Authors: Janet Weiner, MPH, Associate Director for Health Policy, LDI; Anna Barnwell, MPH/MSW Candidate
A little-known provision in the Affordable Care Act (ACA) extends Medicaid coverage for individuals under age 26 who were receiving Medicaid when they aged out of foster care. As of January 1, 2014, these former foster youth are categorically eligible for their state's Medicaid, regardless of income or assets. About 180,000 former foster youths are now Medicaid-eligible and another 25,000 will qualify each year. All states are required to provide this coverage, whether or not they have chosen to expand their Medicaid programs.
The ACA is silent on whether states were required to cover former foster youth who had aged out in a different state. But in interpreting the provision, the Centers for Medicare & Medicaid Services made coverage of these youth a state option, not a mandate:
We are interpreting that requirement as meaning the individual was in foster care and enrolled in Medicaid in the same state in which coverage under this eligibility group is sought. However, we are proposing to give states the option to cover individuals under this group who were in foster care and Medicaid in any state at the relevant point in time.
How many states have taken that option? To find out, we contacted state officials and reviewed Medicaid State Plan Amendments. To date, only 11 states have extended coverage to former foster youth who aged out in a different state.
States providing Medicaid to former foster youth from other states: CA, GA, KY, LA, MA, MI, MT, NY, PA, SD, WI
Congress had partially addressed this problem through the Foster Care Independence Act of 1999, often referred to as the Chafee Option. This act allowed states to expand Medicaid coverage to youth formerly in foster care until their 21st birthday. Thirty states took that option, although only four chose to cover former foster youth who aged out in a different state. An Urban Institute report offers state-specific information on adoption of the Chafee Option, and draws lessons from the states’ experience that might apply to implementation of the ACA provisions. There is some debate about whether Congress intended this gap to exist. Children in foster care are covered by Medicaid, but prior to the ACA, they faced a loss of health insurance once they aged out of the system. This is particularly problematic for former foster youth, who are high risk for a range of mental health and chronic medical conditions.

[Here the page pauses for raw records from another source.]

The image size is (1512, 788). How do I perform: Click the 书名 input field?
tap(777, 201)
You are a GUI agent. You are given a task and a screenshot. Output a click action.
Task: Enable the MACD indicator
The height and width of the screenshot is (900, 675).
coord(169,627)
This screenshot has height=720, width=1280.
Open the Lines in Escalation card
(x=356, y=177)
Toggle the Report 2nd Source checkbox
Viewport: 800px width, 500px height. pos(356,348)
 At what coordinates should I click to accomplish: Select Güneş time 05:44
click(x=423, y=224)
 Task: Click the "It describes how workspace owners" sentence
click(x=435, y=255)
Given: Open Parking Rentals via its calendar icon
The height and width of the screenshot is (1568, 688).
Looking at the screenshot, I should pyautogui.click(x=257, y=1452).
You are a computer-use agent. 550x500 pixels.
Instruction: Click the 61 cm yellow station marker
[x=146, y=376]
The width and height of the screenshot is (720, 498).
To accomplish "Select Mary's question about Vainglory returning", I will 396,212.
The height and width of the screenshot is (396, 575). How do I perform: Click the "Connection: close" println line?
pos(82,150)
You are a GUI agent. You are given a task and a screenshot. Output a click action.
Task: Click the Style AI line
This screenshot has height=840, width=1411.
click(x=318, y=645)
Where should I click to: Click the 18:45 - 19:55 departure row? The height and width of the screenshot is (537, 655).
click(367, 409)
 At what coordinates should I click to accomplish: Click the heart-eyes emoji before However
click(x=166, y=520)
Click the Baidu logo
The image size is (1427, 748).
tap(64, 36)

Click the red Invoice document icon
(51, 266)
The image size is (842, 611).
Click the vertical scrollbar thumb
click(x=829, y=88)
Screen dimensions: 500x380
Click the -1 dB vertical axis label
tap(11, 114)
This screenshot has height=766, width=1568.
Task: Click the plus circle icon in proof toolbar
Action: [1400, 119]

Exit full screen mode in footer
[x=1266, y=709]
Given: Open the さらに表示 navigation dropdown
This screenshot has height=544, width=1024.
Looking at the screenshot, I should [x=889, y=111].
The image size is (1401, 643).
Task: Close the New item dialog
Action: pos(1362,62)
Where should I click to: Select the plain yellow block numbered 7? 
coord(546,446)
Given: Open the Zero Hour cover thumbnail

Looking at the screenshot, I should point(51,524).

The ACA leaves out another group of foster youth: those who age out of the child welfare system while under the jurisdiction of the juvenile justice system. Still, the ACA provides extra years of crucial health insurance for some former foster youth who may otherwise slip through the coverage cracks, as they largely cannot take advantage of the option to remain on a parent’s plan until age 26.
Even with these policy changes, extending coverage to former foster youth may still be challenging for a number of reasons. Three significant barriers to consider:
First, awareness remains remarkably low. A recent Kaiser Health News article indicates that many enrollment workers are unaware of the provision and unaware of their state’s specific policy, increasing the risk that these youth will be denied coverage by the state.
Second, there is no systematic database tracking residential or insurance information of former foster youth. Without a federal foster care registrar, Medicaid eligibility verification is difficult. The District of Columbia cited this barrier as the reason it would not extend coverage, saying it would be "administratively burdensome" and "require additional resources" to manually verify the status of non-District individuals.
Third, funding challenges may arise: this population is not part of the Medicaid expansion for which the federal government is paying 100% until 2017. States will receive only their federal Medicaid matching rate for this population, which ranges from 50% to 73%, depending on the state.
A rule proposed by CMS in January 2013 would mandate Medicaid coverage for former foster youth who aged out in any state, but to date this proposal has not been acted upon. Nearly 70 national and local organizations sent a joint letter to CMS in support of this proposal, along with other suggestions on how to notify and enroll as many former foster youth as possible.